## EXERCISE BRIEF
Reproduce the following entries verbatim.

## GIVEN DATA
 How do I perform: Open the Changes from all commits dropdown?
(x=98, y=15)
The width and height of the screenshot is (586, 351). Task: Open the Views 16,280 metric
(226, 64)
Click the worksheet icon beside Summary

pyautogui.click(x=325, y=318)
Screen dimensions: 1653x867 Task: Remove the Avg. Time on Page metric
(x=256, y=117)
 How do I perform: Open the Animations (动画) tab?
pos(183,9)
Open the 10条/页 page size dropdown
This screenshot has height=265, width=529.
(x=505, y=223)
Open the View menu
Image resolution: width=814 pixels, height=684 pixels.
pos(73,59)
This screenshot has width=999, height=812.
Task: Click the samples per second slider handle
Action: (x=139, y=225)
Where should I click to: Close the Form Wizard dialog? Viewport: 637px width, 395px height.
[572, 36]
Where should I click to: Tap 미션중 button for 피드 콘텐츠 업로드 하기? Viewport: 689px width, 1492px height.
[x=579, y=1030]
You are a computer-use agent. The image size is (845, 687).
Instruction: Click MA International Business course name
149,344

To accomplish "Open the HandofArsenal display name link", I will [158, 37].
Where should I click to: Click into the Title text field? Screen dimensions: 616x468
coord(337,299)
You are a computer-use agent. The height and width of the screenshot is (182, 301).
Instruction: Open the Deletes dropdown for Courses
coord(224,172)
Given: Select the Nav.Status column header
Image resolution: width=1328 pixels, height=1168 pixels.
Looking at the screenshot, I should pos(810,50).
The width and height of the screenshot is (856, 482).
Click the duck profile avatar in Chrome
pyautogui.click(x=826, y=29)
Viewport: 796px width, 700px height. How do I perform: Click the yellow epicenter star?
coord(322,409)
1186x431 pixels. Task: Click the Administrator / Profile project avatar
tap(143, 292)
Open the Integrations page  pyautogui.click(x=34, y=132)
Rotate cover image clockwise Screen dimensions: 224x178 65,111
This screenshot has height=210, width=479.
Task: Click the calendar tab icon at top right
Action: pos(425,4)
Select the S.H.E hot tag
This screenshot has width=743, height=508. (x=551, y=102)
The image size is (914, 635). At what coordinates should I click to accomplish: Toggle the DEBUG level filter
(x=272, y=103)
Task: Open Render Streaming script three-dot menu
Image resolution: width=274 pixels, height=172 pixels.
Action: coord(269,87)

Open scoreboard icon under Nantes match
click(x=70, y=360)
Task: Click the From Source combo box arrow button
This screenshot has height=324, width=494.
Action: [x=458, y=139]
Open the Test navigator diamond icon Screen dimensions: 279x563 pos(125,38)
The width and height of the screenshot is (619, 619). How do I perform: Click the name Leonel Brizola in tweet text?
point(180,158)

## IN RESPONSE
 How do I perform: Open the Changes from all commits dropdown?
(x=98, y=15)
The width and height of the screenshot is (586, 351). Task: Open the Views 16,280 metric
(226, 64)
Click the worksheet icon beside Summary

pyautogui.click(x=325, y=318)
Screen dimensions: 1653x867 Task: Remove the Avg. Time on Page metric
(x=256, y=117)
 How do I perform: Open the Animations (动画) tab?
pos(183,9)
Open the 10条/页 page size dropdown
This screenshot has height=265, width=529.
(x=505, y=223)
Open the View menu
Image resolution: width=814 pixels, height=684 pixels.
pos(73,59)
This screenshot has width=999, height=812.
Task: Click the samples per second slider handle
Action: (x=139, y=225)
Where should I click to: Close the Form Wizard dialog? Viewport: 637px width, 395px height.
[572, 36]
Where should I click to: Tap 미션중 button for 피드 콘텐츠 업로드 하기? Viewport: 689px width, 1492px height.
[x=579, y=1030]
You are a computer-use agent. The image size is (845, 687).
Instruction: Click MA International Business course name
149,344

To accomplish "Open the HandofArsenal display name link", I will [158, 37].
Where should I click to: Click into the Title text field? Screen dimensions: 616x468
coord(337,299)
You are a computer-use agent. The height and width of the screenshot is (182, 301).
Instruction: Open the Deletes dropdown for Courses
coord(224,172)
Given: Select the Nav.Status column header
Image resolution: width=1328 pixels, height=1168 pixels.
Looking at the screenshot, I should pos(810,50).
The width and height of the screenshot is (856, 482).
Click the duck profile avatar in Chrome
pyautogui.click(x=826, y=29)
Viewport: 796px width, 700px height. How do I perform: Click the yellow epicenter star?
coord(322,409)
1186x431 pixels. Task: Click the Administrator / Profile project avatar
tap(143, 292)
Open the Integrations page  pyautogui.click(x=34, y=132)
Rotate cover image clockwise Screen dimensions: 224x178 65,111
This screenshot has height=210, width=479.
Task: Click the calendar tab icon at top right
Action: pos(425,4)
Select the S.H.E hot tag
This screenshot has width=743, height=508. (x=551, y=102)
The image size is (914, 635). At what coordinates should I click to accomplish: Toggle the DEBUG level filter
(x=272, y=103)
Task: Open Render Streaming script three-dot menu
Image resolution: width=274 pixels, height=172 pixels.
Action: coord(269,87)

Open scoreboard icon under Nantes match
click(x=70, y=360)
Task: Click the From Source combo box arrow button
This screenshot has height=324, width=494.
Action: [x=458, y=139]
Open the Test navigator diamond icon Screen dimensions: 279x563 pos(125,38)
The width and height of the screenshot is (619, 619). How do I perform: Click the name Leonel Brizola in tweet text?
point(180,158)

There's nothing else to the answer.